We all need to save more for retirement. Putting that little bit extra into the CPP makes more sense than investing it into risky RRSPs. It is safer, easier--in fact, it is effortless--and it earns more.
That kind of reform would be great news, particularly in a country where the rate of seniors living in poverty doubled from 3% in the mid-1990s to 6% in the mid-2000s. The maximum GIS benefit, intended for the lowest income seniors, was approximately $650 a month in 2009. That is only $50 more than it was in 2005. The maximum annual old age security and GIS benefits are approximately $14,000, which is $4,000 below the poverty line in most cities. In fact, right now there are over one-quarter of a million seniors living in poverty. It is a travesty. We can, and must, lift Canadian seniors out of poverty, and the easiest way to do that is by improving the GIS.
If we enhanced the guaranteed income supplement so that no senior would have to live in poverty, it would cost the government $700 million. That might seem like a huge amount of money, but when we look at it in the context of the last budget, it is a drop in the bucket. The government spent $6 billion just on maintaining its tax breaks for Canada's wealthiest corporations. This is not about a program costing too much. This is all about a government that cares more about its wealthy friends than it cares about the people who built our country. Conservative MPs should be ashamed of themselves.

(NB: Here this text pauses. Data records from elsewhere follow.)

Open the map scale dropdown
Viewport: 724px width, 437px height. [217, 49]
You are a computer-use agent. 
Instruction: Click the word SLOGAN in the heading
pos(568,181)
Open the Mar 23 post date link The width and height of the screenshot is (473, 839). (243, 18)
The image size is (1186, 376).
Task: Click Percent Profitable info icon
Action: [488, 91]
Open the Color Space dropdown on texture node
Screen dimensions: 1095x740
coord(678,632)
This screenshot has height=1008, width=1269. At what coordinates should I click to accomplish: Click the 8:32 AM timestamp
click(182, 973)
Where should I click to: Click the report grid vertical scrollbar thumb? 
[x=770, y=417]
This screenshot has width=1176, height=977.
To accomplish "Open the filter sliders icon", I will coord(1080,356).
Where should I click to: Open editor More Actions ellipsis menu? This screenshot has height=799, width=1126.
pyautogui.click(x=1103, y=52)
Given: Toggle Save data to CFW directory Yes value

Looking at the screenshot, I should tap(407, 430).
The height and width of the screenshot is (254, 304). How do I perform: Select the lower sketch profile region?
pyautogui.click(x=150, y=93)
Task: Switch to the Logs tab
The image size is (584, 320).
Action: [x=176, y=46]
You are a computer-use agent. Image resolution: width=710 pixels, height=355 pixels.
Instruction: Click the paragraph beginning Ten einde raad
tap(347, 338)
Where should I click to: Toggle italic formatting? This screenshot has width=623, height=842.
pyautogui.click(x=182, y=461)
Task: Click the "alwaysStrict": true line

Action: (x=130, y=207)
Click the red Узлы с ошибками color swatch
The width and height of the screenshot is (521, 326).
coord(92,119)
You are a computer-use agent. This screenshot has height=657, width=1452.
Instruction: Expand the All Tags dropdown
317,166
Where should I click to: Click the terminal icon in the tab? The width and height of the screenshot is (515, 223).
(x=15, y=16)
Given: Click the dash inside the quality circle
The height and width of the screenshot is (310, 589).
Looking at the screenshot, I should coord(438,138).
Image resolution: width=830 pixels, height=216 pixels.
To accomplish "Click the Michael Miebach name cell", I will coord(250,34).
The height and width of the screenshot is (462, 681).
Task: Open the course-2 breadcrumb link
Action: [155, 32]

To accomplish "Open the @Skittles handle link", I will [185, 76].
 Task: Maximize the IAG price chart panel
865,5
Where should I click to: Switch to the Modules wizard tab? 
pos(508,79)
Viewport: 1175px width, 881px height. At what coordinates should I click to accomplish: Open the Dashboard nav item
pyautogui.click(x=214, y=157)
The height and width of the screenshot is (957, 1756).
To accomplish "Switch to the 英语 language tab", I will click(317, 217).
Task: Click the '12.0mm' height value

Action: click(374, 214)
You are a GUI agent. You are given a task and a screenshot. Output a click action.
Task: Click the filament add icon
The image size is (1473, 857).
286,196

If they got their heads out of the tar sands long enough to actually notice what is happening in communities across our country, they would realize that by denying seniors an adequate standard of living they are also denying them hope.
Let me quote the National Council of Welfare which said, “Poverty is not just a lack of income; it can also be a synonym for social exclusion. When people cannot meet their basic needs, they cannot afford even simple activities, such as inviting family or friends to dinner occasionally or buying gifts for a child or grandchild. Poverty leads to isolation and social exclusion, which in turn lead to other problems, such as poor health, depression and dysfunction. Poverty can quickly deprive individuals of their dignity, confidence and hope”.
What message are we sending to seniors when we refuse to lift them up to the poverty line? This is not good public policy. It is not even good fiscal management. It is simply mean-spirited and hopelessly shortsighted. As we know now, it is also flouting a decision taken by Parliament.
When the NDP introduced a comprehensive motion on pension reform in the House of Commons last year, that motion included increasing the GIS, strengthening the CPP, and shoring up workplace pensions. That motion passed with a majority vote in the House of Commons.
When the Prime Minister was in opposition he said, “the government is duty bound to respect the decisions made by the House of Commons”. The Prime Minister said that in May 2005 when he was the leader of the opposition. Well, he is in government now and it is time for him to walk the talk. He should accept that he is duty bound to respect the decisions made by the House of Commons and act on pension reform now. Seniors and hard-working Canadians deserve nothing less.